Polyaxon monthly updates
As many of you know, at Polyaxon, we maintain a fast pace of development and ship several features on a weekly or bi-weekly basis. Polyaxon Cloud is released almost daily, and sometimes multiple times per day. While we try to keep our constantly growing user-base up-to-date on our latest and greatest features, many have requested a better change log location to look for updates. Currently, we keep up-to-date release notes, but it lacks visual elements to give more context to UI and UX features and highlights the most important changes.
From this release on, we will use the
announcements tag to go over interesting new features or enhancements that we think might go unnoticed in the release notes on a monthly basis.
New hyperparameter tuning capabilities
Polyaxon v1 comes with a new and different approach to managing and monitoring hyperparameter tuning:
- It manages concurrency on-pull instead of on-push.
- It uses the same pipeline abstraction used by DAGs and Schedules to follow dependent runs.
- It provides a fully customizable interface.
- It creates suggestions in a serverless way which means no more long running service is required.
In Polyaxon v1.2, we introduced some new features that improve other aspects of running hyperparameter tuning:
- Search and comparison.
The optimization algorithms provided by our platform are iterative. One of the issues we had we Polyaxon v0 was an easy way to debug or improve an optimization algorithm.
In Polyaxon v1.2 we introduced a new lineage artifact called
The artifacts lineage tab shows both iteration inputs and outputs.

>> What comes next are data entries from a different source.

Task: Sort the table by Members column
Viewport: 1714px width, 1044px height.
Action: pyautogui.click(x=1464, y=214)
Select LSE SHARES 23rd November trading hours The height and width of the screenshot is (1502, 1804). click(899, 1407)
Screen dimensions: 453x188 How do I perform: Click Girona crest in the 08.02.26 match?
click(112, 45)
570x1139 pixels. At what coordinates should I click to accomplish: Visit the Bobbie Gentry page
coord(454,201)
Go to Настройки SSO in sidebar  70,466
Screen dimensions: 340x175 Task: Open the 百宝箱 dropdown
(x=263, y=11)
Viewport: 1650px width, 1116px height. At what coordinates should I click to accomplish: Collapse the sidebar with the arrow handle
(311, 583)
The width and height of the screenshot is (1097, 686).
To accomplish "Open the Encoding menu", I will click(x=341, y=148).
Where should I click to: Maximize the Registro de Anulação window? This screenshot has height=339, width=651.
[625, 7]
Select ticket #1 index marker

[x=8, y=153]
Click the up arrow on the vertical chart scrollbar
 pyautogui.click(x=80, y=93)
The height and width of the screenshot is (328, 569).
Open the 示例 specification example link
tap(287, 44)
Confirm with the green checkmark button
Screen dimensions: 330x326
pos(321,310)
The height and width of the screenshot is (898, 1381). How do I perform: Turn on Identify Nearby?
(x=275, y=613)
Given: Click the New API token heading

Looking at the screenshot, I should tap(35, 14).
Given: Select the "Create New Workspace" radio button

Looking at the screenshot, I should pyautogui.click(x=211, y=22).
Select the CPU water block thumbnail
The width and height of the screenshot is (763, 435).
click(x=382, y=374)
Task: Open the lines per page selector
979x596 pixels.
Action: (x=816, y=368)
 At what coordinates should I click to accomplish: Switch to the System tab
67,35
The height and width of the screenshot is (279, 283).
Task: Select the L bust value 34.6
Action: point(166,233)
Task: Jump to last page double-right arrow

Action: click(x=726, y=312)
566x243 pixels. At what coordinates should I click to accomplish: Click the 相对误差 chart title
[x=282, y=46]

For instance, this bayesian optimization has several iterations, the last iteration will create suggestions based on 49 observations:
And will generate one new suggestion:
Using these lineage artifacts, users can copy the observation configs and the metrics and can iterate on them offline to improve the suggestion algorithm. It’s also useful in case of an error to reproduce the error on a local machine without requiring a full rerun of the optimization process.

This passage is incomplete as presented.